Exercise details: Set out exactly every line of the entries below, starting at the line that holds "Cal-Nev-Ari (922, 1429)" and stopping after the line that holds "Price: $309,900 (421, 1194)".

******************************

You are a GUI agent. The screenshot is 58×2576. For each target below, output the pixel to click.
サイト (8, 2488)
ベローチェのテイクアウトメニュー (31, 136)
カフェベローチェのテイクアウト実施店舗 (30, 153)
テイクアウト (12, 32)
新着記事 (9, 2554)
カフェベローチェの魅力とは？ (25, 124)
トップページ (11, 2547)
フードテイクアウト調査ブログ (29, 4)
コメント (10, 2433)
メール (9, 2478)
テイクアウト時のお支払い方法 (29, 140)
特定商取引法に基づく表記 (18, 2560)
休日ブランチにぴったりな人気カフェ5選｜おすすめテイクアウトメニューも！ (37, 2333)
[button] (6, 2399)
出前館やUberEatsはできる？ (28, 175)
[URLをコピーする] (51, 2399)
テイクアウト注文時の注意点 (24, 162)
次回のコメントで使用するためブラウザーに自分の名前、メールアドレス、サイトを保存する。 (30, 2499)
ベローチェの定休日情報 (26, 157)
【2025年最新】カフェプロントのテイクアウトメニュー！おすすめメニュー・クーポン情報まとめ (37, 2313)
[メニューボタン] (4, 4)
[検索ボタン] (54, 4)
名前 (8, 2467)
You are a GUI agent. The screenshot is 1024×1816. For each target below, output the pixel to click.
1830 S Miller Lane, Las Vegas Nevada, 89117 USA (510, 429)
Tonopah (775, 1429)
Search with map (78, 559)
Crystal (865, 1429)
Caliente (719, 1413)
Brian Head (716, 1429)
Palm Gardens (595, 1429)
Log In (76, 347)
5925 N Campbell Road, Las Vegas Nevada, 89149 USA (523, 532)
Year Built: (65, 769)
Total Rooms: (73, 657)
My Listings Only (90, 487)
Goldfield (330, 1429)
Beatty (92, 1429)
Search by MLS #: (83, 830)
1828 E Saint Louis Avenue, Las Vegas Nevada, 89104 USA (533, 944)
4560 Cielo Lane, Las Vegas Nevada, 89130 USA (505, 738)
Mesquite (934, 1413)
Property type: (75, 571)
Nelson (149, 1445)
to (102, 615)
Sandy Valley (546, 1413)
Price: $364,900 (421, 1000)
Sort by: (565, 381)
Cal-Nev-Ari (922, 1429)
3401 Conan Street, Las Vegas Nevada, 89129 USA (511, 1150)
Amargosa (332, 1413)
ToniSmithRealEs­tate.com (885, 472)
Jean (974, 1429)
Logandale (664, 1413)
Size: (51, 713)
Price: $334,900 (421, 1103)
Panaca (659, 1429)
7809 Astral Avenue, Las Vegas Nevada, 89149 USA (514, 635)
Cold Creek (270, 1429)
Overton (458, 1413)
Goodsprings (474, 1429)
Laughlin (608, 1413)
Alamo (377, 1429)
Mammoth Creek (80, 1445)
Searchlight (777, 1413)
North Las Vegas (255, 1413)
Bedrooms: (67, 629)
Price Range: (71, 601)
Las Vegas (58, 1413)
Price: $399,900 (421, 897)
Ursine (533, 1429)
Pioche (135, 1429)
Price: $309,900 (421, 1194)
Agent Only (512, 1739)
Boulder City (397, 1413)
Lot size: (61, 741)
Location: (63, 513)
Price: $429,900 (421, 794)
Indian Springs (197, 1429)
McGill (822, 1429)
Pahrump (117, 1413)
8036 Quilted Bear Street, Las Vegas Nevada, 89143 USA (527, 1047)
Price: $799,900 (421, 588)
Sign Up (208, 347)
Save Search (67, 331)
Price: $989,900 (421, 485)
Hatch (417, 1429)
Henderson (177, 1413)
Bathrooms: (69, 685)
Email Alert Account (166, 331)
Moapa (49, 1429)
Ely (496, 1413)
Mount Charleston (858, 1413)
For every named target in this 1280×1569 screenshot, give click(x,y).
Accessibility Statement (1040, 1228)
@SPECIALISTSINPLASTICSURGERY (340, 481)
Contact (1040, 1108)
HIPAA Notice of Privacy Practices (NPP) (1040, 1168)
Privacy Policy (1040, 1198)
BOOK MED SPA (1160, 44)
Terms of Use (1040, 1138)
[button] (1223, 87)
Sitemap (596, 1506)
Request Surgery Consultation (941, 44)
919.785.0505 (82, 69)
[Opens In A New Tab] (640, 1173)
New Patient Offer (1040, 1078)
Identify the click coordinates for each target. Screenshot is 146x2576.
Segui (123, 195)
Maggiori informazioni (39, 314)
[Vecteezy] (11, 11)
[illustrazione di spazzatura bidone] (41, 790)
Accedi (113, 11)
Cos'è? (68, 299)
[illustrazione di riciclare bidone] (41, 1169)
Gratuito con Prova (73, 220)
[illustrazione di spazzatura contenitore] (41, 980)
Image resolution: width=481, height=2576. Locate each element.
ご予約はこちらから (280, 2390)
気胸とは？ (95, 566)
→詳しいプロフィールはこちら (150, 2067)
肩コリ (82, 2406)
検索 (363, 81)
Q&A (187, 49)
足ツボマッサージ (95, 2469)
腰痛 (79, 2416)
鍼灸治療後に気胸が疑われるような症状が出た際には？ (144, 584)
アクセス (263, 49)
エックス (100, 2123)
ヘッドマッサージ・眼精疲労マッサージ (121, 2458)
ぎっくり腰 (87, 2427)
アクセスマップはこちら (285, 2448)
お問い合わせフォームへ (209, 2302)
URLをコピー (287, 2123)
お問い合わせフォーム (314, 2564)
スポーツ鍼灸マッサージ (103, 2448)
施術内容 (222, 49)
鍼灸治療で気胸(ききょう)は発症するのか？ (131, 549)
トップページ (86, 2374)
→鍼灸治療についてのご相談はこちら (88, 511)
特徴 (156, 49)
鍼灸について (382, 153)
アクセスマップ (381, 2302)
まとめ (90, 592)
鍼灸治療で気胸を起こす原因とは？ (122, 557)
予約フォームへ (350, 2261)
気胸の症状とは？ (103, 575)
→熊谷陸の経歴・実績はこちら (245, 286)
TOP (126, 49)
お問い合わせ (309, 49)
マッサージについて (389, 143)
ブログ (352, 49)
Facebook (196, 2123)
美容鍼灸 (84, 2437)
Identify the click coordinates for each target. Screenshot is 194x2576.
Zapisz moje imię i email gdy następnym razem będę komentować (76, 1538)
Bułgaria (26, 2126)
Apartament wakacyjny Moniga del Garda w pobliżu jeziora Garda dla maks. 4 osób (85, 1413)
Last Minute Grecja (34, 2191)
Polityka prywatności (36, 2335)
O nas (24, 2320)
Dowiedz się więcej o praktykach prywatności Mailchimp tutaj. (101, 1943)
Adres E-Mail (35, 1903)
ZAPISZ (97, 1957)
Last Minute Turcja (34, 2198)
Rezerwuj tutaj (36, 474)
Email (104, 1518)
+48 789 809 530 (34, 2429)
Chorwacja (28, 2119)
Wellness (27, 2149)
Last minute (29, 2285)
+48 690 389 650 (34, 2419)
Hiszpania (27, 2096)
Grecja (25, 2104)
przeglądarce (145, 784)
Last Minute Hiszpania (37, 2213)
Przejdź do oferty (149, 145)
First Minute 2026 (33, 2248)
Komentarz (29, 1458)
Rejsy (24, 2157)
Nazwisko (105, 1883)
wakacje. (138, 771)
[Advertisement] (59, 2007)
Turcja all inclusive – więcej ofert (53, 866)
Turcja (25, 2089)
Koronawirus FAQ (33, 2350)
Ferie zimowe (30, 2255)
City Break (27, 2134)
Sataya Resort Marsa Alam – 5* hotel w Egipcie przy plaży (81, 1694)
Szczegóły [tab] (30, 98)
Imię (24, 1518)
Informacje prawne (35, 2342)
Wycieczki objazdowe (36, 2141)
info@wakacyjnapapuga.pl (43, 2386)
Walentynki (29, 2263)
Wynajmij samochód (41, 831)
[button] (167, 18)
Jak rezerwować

******************************

Answer area:
Cal-Nev-Ari (922, 1429)
3401 Conan Street, Las Vegas Nevada, 89129 USA (511, 1150)
Amargosa (332, 1413)
ToniSmithRealEs­tate.com (885, 472)
Jean (974, 1429)
Logandale (664, 1413)
Size: (51, 713)
Price: $334,900 (421, 1103)
Panaca (659, 1429)
7809 Astral Avenue, Las Vegas Nevada, 89149 USA (514, 635)
Cold Creek (270, 1429)
Overton (458, 1413)
Goodsprings (474, 1429)
Laughlin (608, 1413)
Alamo (377, 1429)
Mammoth Creek (80, 1445)
Searchlight (777, 1413)
North Las Vegas (255, 1413)
Bedrooms: (67, 629)
Price Range: (71, 601)
Las Vegas (58, 1413)
Price: $399,900 (421, 897)
Ursine (533, 1429)
Pioche (135, 1429)
Price: $309,900 (421, 1194)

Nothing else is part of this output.